Storms can hit Colorado hard year around. In the Spring and Fall we have seen heavy snow fall and hail storms that rip branches off trees with ease. During those summer months wind can pick up in a heart beat, causing weak or dead branches to snap off, or only to be left hanging dangerously in the tree.  If you happen to have a tree that gets damaged in a storm. Give us a call…(720)667-9256 (24hrs a day, 7 days a week, we provide an answering service to schedule storm clean up and removal.)  

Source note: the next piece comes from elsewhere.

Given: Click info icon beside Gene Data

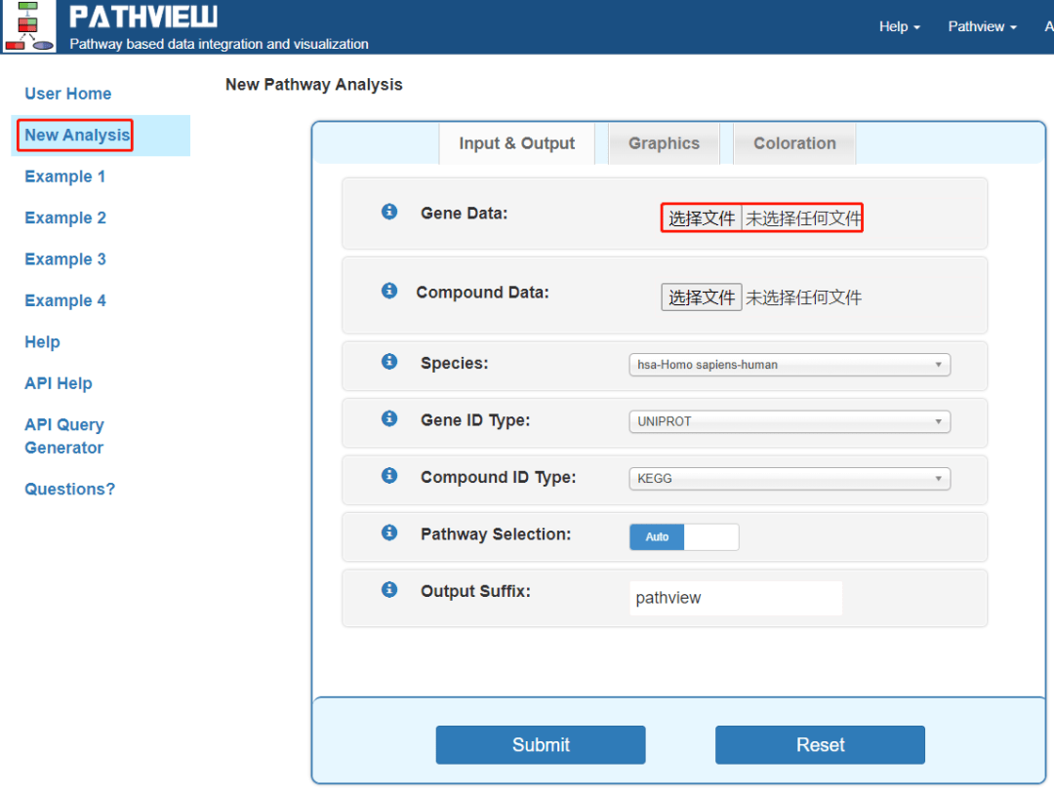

Can These Trees be Saved After A Storm ?

A storm can leave trees looking like there’s no tomorrow. Major limbs may be broken or damaged, foliage can be shredded or stripped, or the bark may be torn or gouged. But what at first glance may look like mortal wounds are not necessarily fatal to a tree. Trees have an amazing ability to recover from storm damage.

Assess the Damage…..

Before writing off a damaged tree, homeowners should evaluate their trees by asking the following questions:

Other than the storm damage, is the tree basically healthy and vigorous? If the tree is basically healthy, is not creating a hazard, and did not suffer major structural damage, it generally will recover if first aid measures are applied immediately after the storm.

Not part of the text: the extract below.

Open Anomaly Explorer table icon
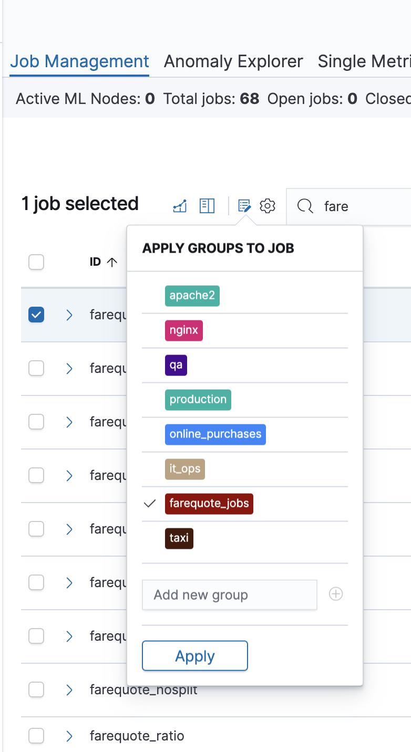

Monitor the tree before using fertilizer. In some situations, such as severe wind and hail storms, trees may lose all or a significant portion of their leaf area, but still be structurally sound. Do not assume that damaged trees will benefit from fertilizer or other nutrient applications, as in many cases they will not.

Are major limbs broken? If larger limbs are broken, it will be harder for the tree to recover from the damage. When large limbs are broken or hanging, or when high climbing or overhead chainsaw work is needed, it’s best to hire or consult with a professional arborist. Arborists have the necessary equipment and knowledge.

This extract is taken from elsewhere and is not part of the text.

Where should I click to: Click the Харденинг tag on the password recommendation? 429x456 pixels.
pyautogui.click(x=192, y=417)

Take safety precautions. Look up and look down. Be on the alert for downed power lines and dangerous hanging branches that look like they’re ready to fall. Stay away from any downed utility lines, low-voltage telephone or cable lines and fence wires. Don’t stand under broken limbs that are hanging or caught in other branches overhead.

Has the leader (the main upward-trending branch on most trees) been lost? In species where a leader is important for upward growth or desirable appearance, deciding whether to keep it may be a judgment call. The tree may live without its leader, but might be a stunted or deformed version of the original.

Don’t top your trees! 

When trees are topped, all of their branches are cut back to stubs on the mistaken assumption that reducing the length of branches will help avoid breakage in future storms. While storm damage may not always allow for ideal pruning cuts, professional arborists will tell you that topping is one of the worst things you can do to your trees.